Shoot for at least 1500 total steps, but take this with a hefty grain of salt. The number of steps is decreased when you increase either the batch size or gradient accumulation and is doubled when using things like flip augmentation.

You can either overshoot by putting in more epochs than you think you'll need, and simply reviewing them and choosing the one you like, or you can undershoot and then start from there if you feel like it's undercooked by putting your starting point in at LoRA > Training > Parameters > Basic ... LoRA network weights.

Train

It takes a while to create your lora. Make sure that you don't have your Stable Diffusion client open, since it's sucking up some vram just sitting around and will probably slow the process down. At least it does with my 8G card.

Test the final lora

Run a few batches of your showcase for the lora to see how it goes. 20 images should give you a good idea if it's overtrained.

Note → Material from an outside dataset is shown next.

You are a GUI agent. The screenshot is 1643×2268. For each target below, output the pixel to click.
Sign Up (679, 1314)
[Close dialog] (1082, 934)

Oh crap, I overtrained my lora

Your girl is looking kind of fried, eh? Worry not, kind traveler. You did remember to save your lora every couple of epochs, right? You can use the A1111 script "X/Y/Z grid" to compare the different versions of your lora against each other.

One of the options in the script is "Prompt S/R", which will take a part of your prompt and replace it with something else. Since we specify the lora by filename in the prompt, we can replace the specified version with different versions, and we'll get a grid.

If you're using Dynamic Prompts for your showcase images (and you definitely should), make sure that "Unlink seed from prompt" is unchecked, because we want to compare apples to apples against the different lora versions.

The other axis of your grid should be "Seed". Fill this in with some -1s. This will generate a seed for that column/row to work with.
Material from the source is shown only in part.